There are four fundamental questions:

  1. Who started it?
  2. Are we going to make it?
  3. Where are we going to put it?
  4. Who’s going to clean up?

It’s convenient to think about the Universe in this way. But these questions can also be applied to something mundane like information technology.

The answer to the question “Who started it?” is clear. This is not Ada Lovelace. She is the first programmer, but not the first IT specialist. The first serious IT specialists were the authors of petroglyphs. They figured out how to encode information so that it would last for thousands of years.

Petroglyph with a caravan of bighorns.

Whether we will succeed in IT is also clear. It will definitely work. So far we have not encountered any fundamental limitations and are unlikely to encounter them.


The answer to the question “Where are we going to put it?” simple. Let’s put it everywhere.

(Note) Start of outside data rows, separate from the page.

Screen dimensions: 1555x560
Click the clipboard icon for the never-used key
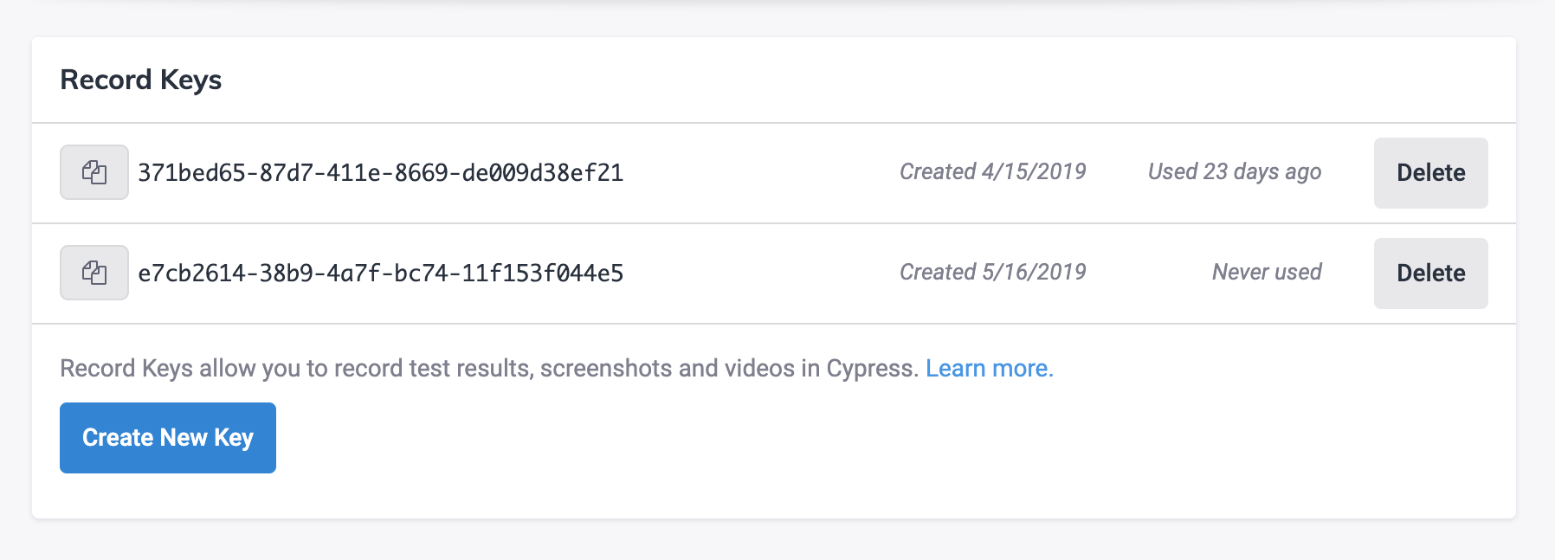click(94, 273)
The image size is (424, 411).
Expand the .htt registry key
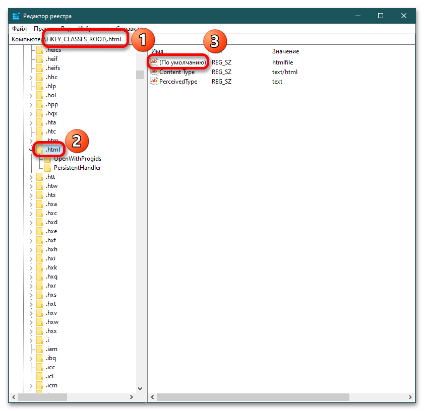pyautogui.click(x=31, y=177)
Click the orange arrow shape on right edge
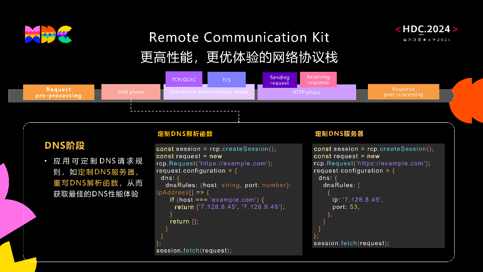Image resolution: width=483 pixels, height=272 pixels. point(469,94)
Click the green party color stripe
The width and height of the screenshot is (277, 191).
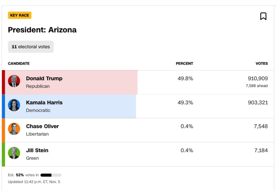[x=3, y=155]
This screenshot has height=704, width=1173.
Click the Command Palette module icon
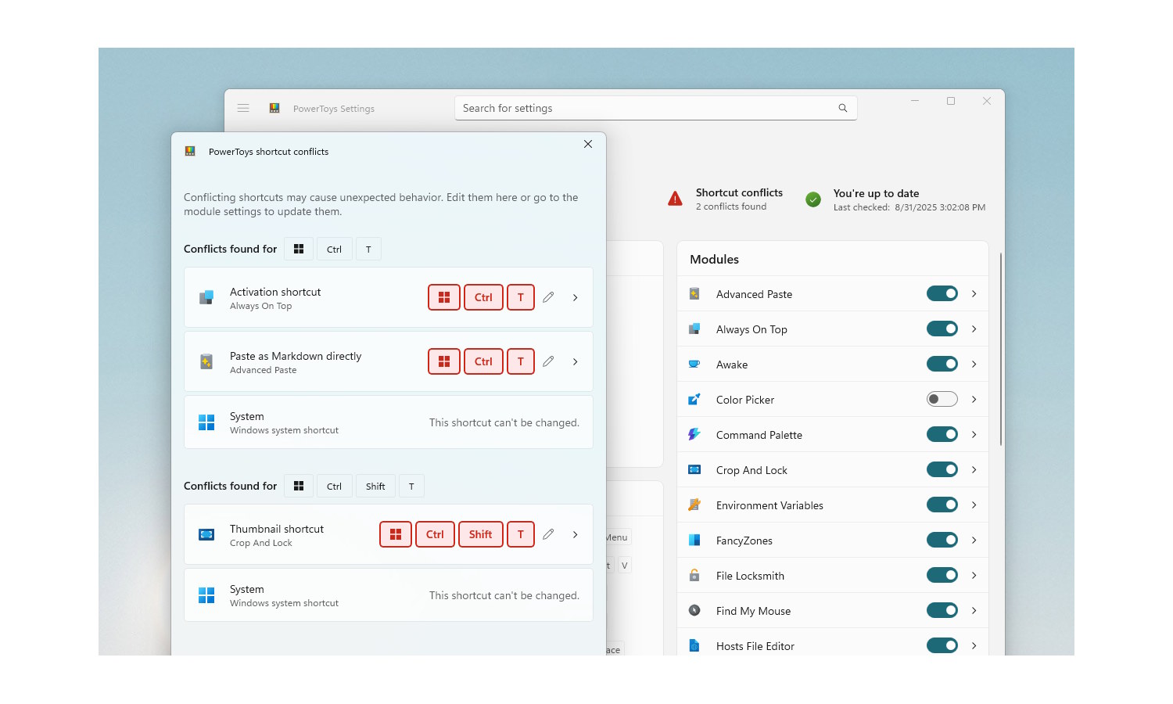click(694, 435)
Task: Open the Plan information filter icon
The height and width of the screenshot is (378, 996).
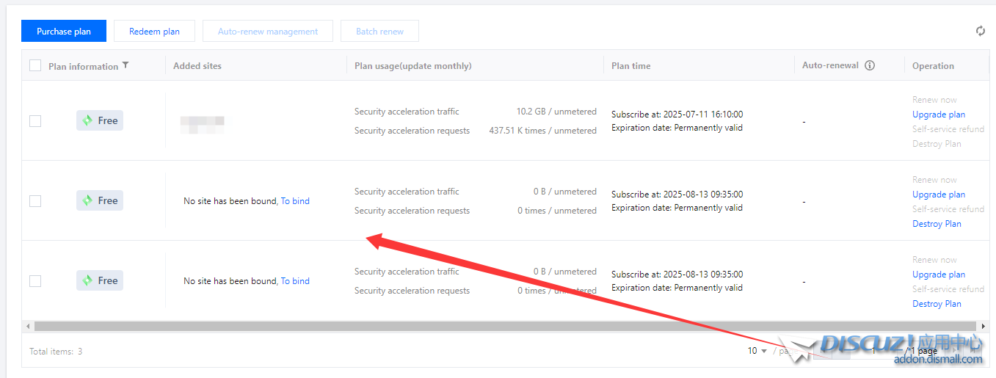Action: click(x=126, y=65)
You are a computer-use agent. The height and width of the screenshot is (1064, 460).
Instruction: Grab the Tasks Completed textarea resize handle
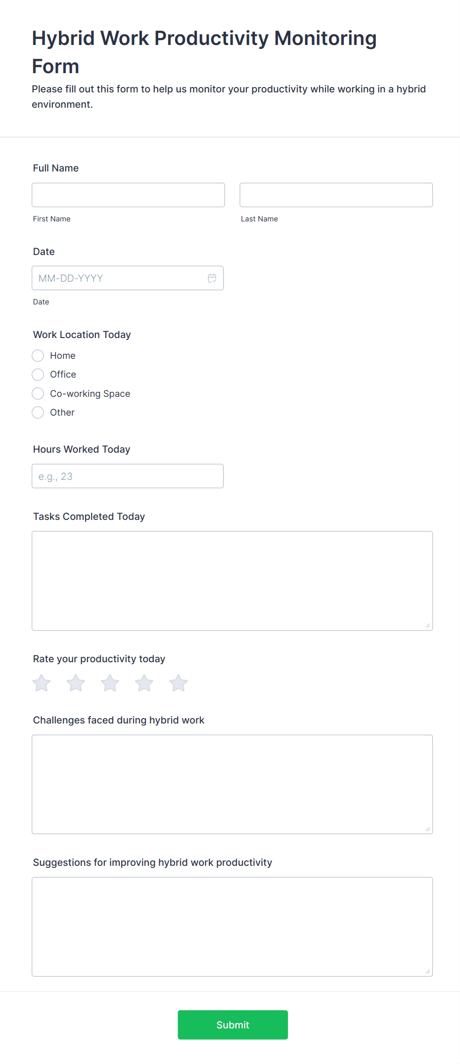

It is fashionable to say “Software is eating the world”. It is already noticeable that software has eaten up photography, music, cinema, logistics, retail, even recruiting and the oil and gas industry. You can come to some remote village in another country, go into a store, buy orange juice and discover that the juice was produced by a company with a huge IT department. And you haven’t even heard of this company.

In the near future of “The Three-Body Problem“ displays were everywhere. Even people’s clothes are a display. It is very convenient to match the color of the shirt to the color of the trousers. Just one click.


“Who’s going to clean up?“ is an interesting question. There are options here.

In the same “Three Body Problem” an extraterrestrial civilization was cleaning up. First they shot through the Sun, and then they collapsed the number of dimensions in the solar system from three to two.

In “Diaspora” a supernova explosion in a neighboring star system was cleaning up the solar system.

In “The Time Migration” it was cleaned up by people who were tired of living in virtual reality.